Prior to the official start of the Atlantic hurricane season on June 1, the NHC forecast that 17 to 25 named storms will likely occur by the time that season ends on November 30. (Storms receive a name once they reach tropical or subtropical storm strength, meaning they have winds of at least 39 miles per hour.)

Of those, eight to 13 are expected to become hurricanes. And four to seven of those hurricanes will likely strengthen into major hurricanes (Category 3 or higher). This is the highest number of named storms the NHC has ever predicted; an average Atlantic season has 14 named storms, seven hurricanes and three major hurricanes.

Two main factors are at play in this outlook. First, there are exceptionally warm waters across the Atlantic, Caribbean and Gulf of Mexico. Right now “the ocean temperatures out there look like they do at the peak of hurricane season” in the Atlantic in September, McNoldy says.

Then there is the current decay of the recent El Niño climate pattern and the possible development of a La Niña this year. The seesawing between these two climate patterns changes how heat is released into the atmosphere, which causes a domino effect on atmospheric circulation patterns.

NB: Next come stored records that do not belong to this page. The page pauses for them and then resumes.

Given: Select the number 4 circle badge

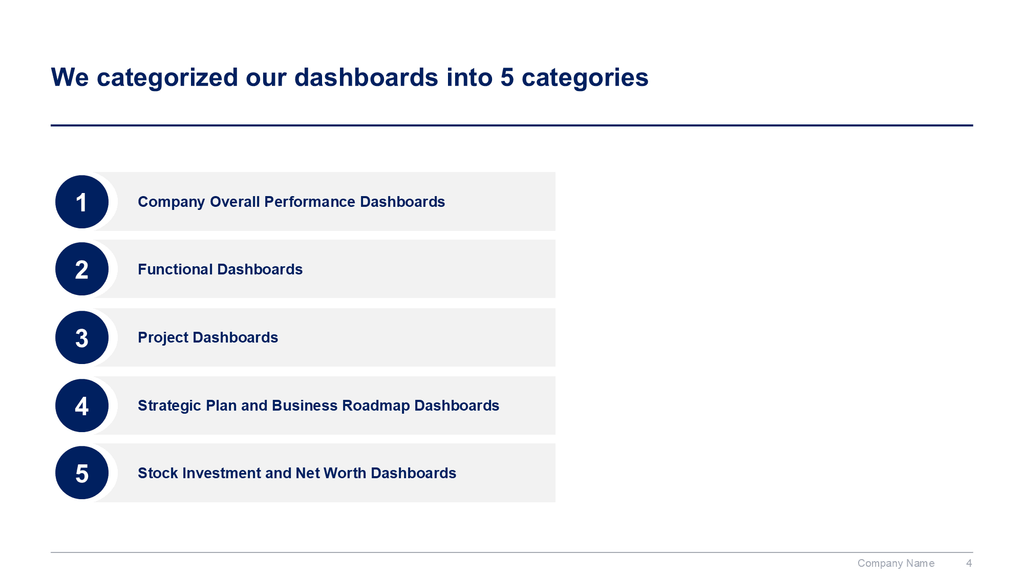Looking at the screenshot, I should pyautogui.click(x=81, y=406).
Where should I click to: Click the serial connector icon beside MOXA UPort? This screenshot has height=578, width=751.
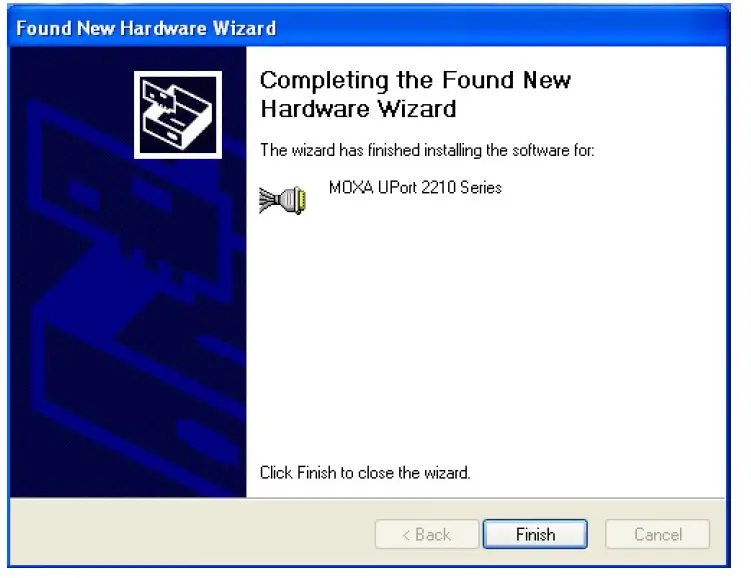point(283,200)
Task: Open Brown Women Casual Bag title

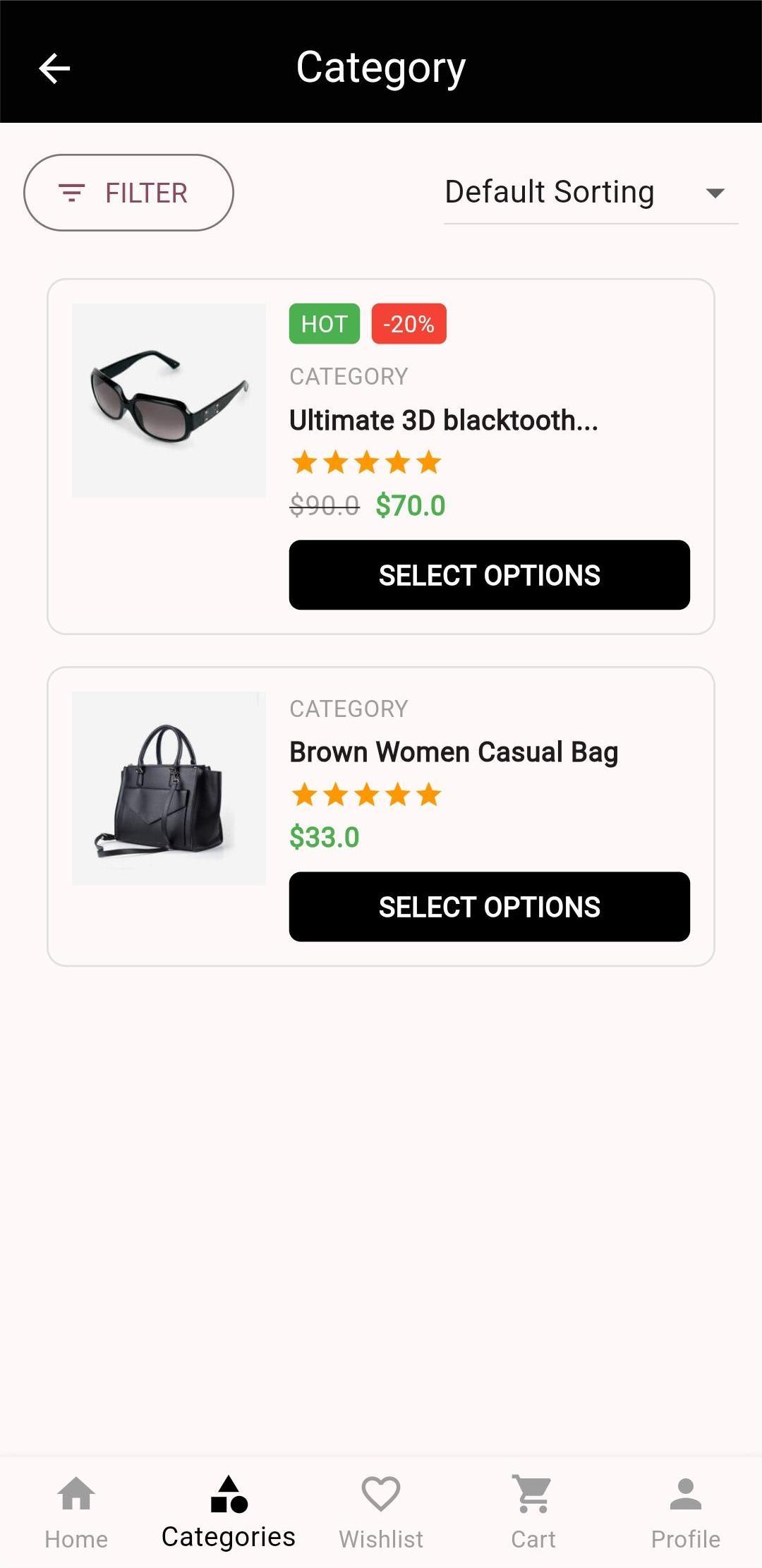Action: [454, 752]
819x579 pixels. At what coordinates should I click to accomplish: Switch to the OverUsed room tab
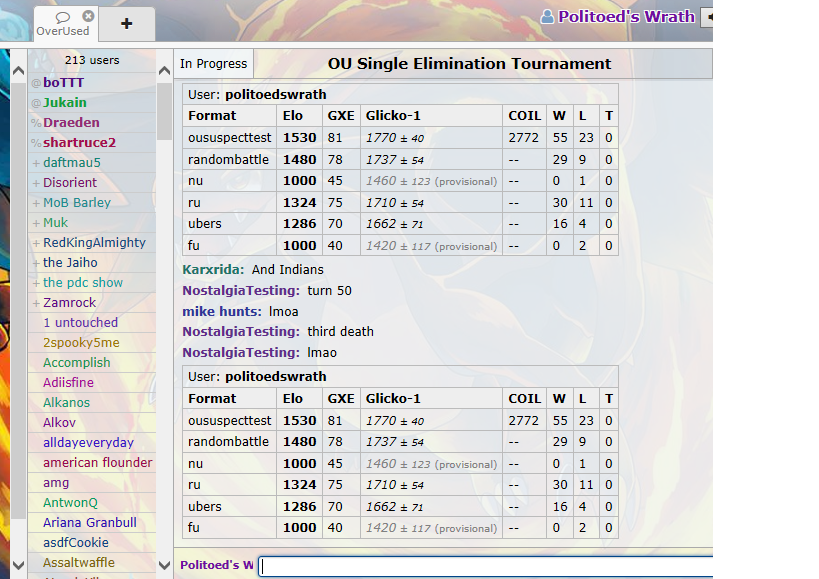(63, 24)
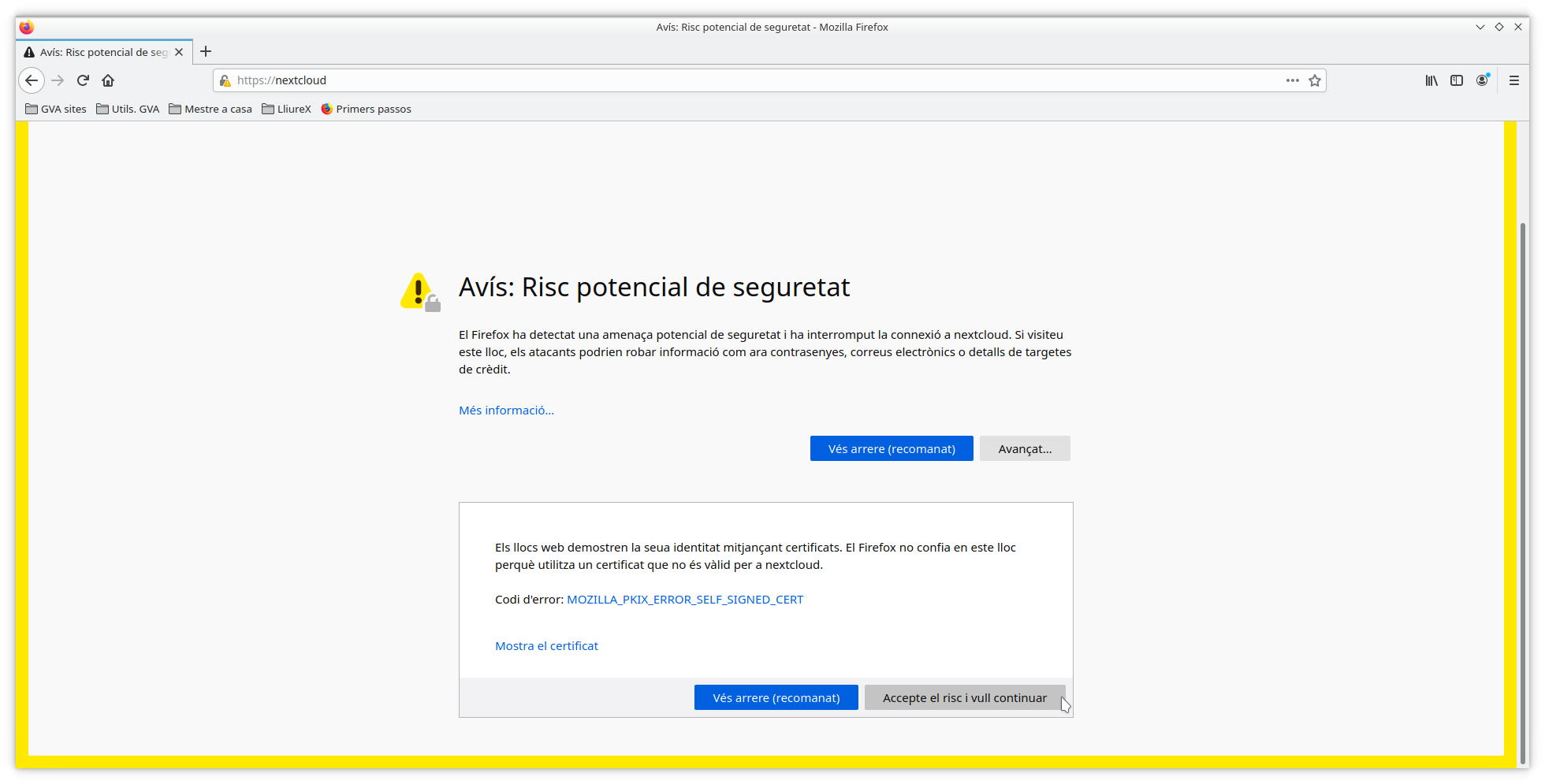Bookmark this page with the star icon
Screen dimensions: 1545x784
coord(1314,80)
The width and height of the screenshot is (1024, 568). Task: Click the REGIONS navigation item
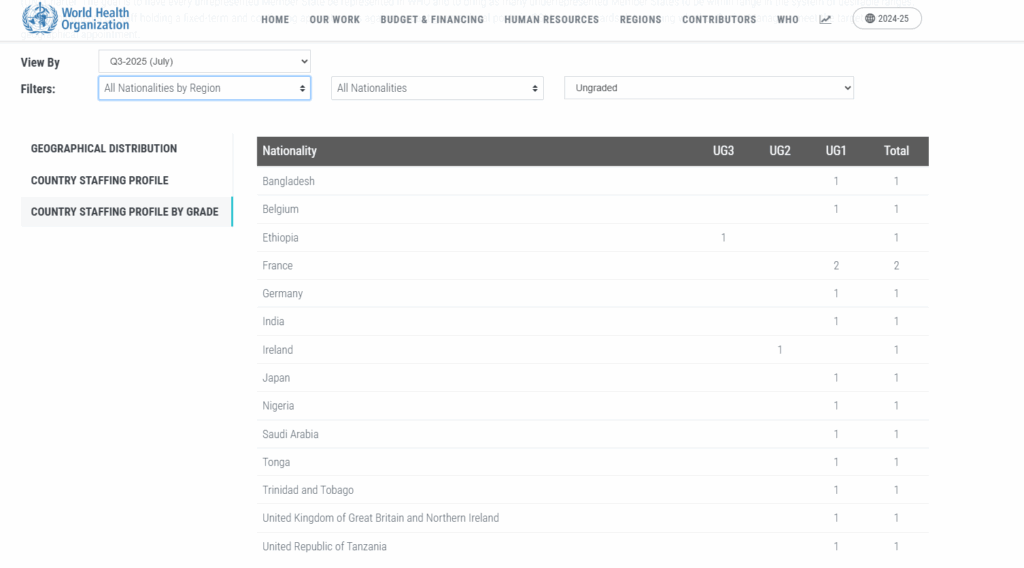[640, 20]
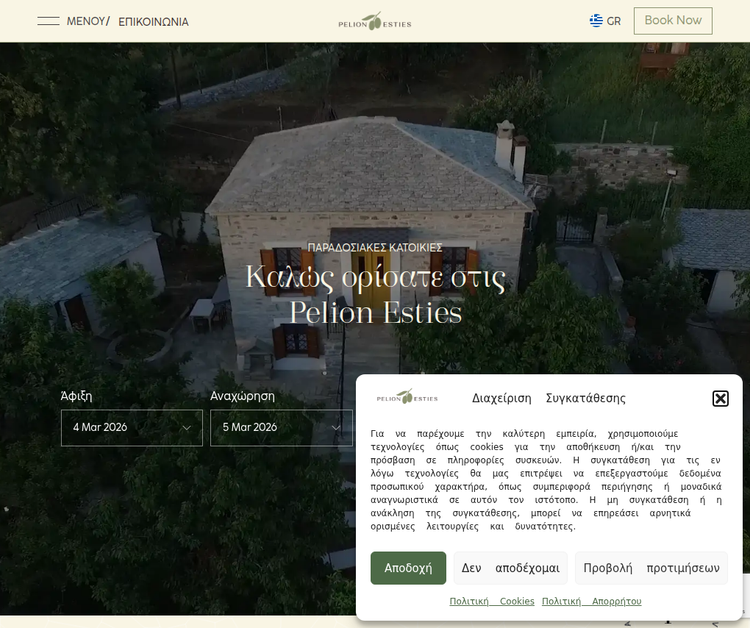Click the Pelion Esties logo in cookie dialog
This screenshot has width=750, height=628.
[408, 397]
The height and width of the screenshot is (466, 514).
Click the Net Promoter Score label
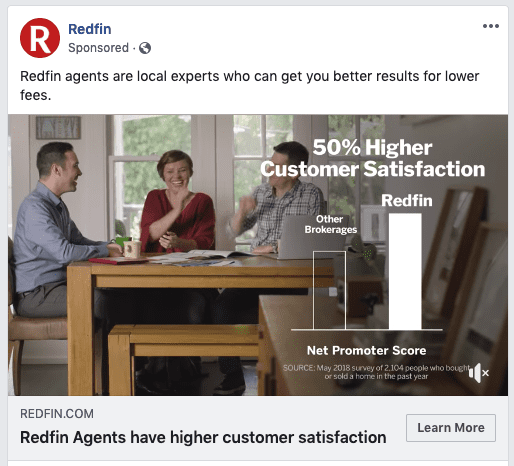click(x=366, y=350)
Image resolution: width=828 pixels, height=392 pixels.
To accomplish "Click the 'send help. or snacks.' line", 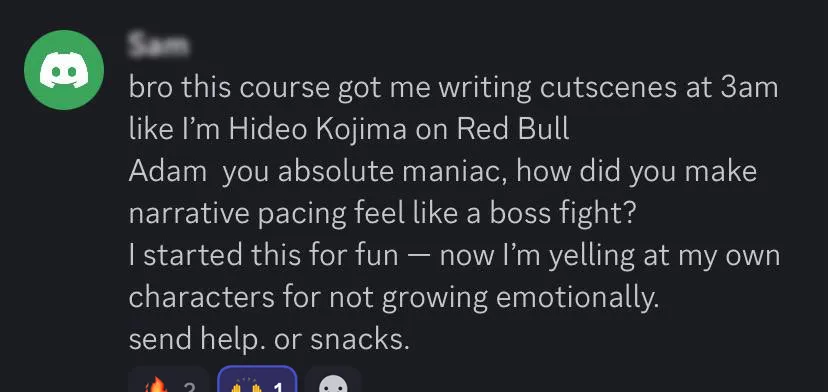I will click(269, 340).
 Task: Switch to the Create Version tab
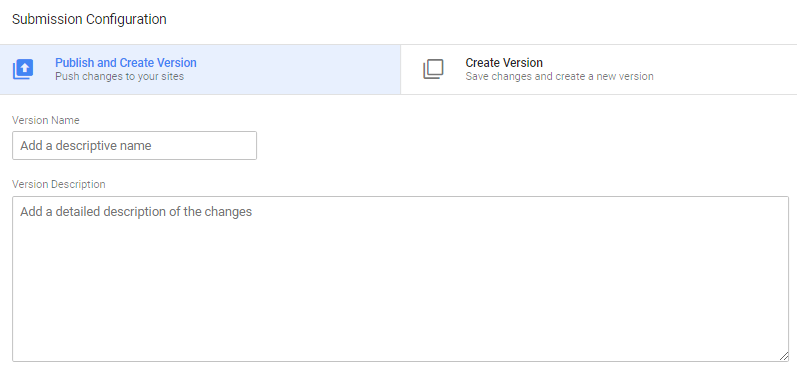[599, 70]
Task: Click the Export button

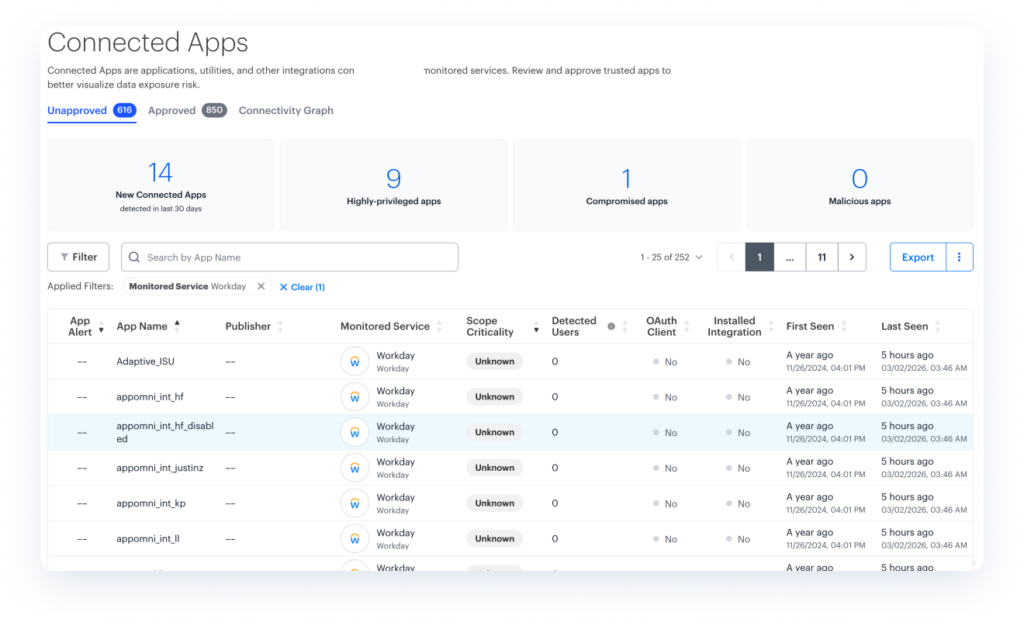Action: point(917,257)
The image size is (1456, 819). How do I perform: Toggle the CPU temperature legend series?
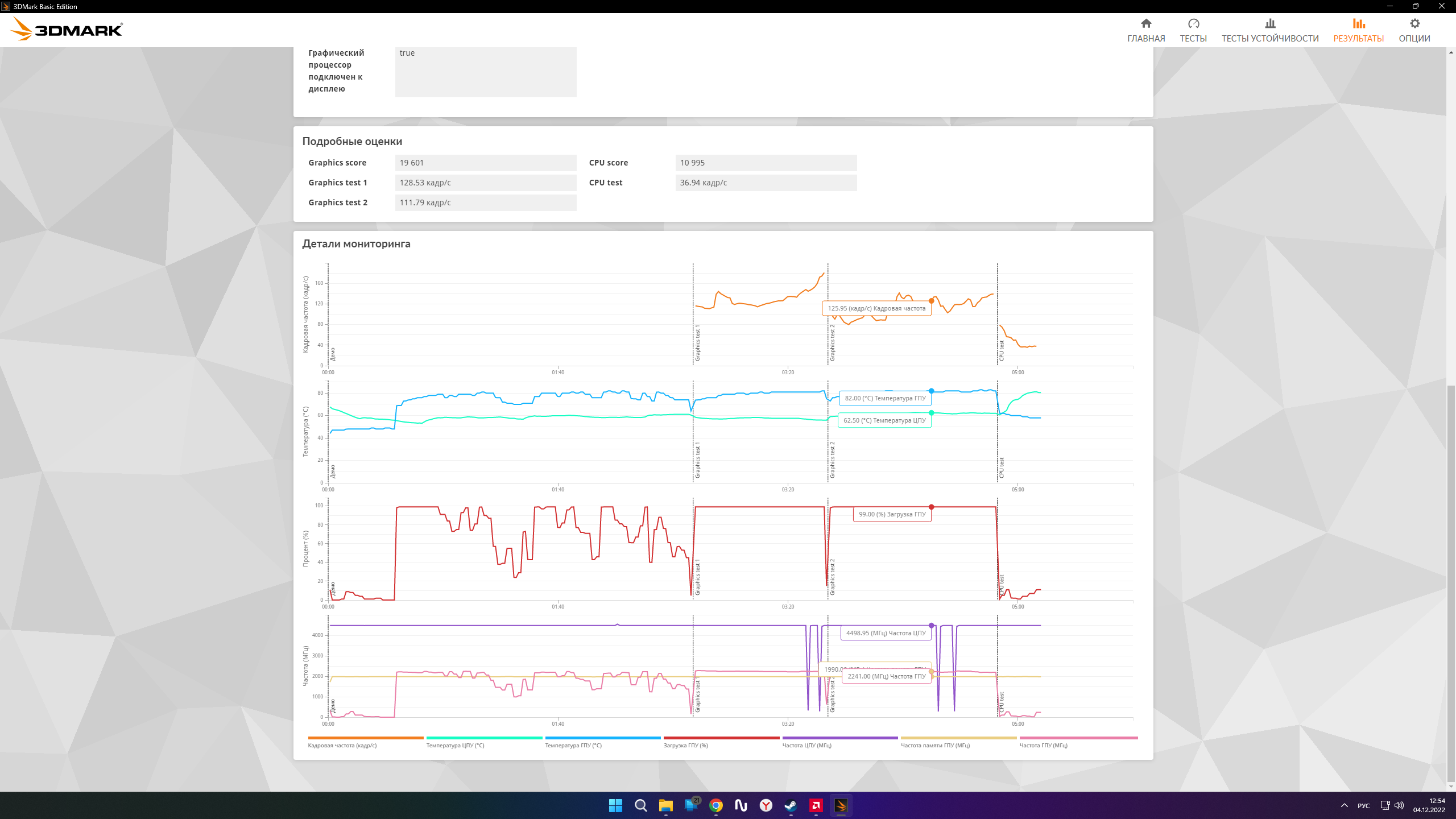click(455, 745)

An El Niño leads to more wind shear over the Atlantic, which can rip storms apart, whereas neutral or La Niña conditions can make the atmosphere much more favorable to burgeoning hurricanes.

Such a huge jump in strength in just a day or two can leave areas in the storm’s path unprepared for the onslaught. That is particularly the case in the Windward Islands, where major hurricanes are very rare.

The last such storm to get within 100 miles of where Beryl struck was Hurricane Ivan, which hit Grenada as a Category 3 storm in 2004. “To call this anomalous would be a huge understatement,” McNoldy says.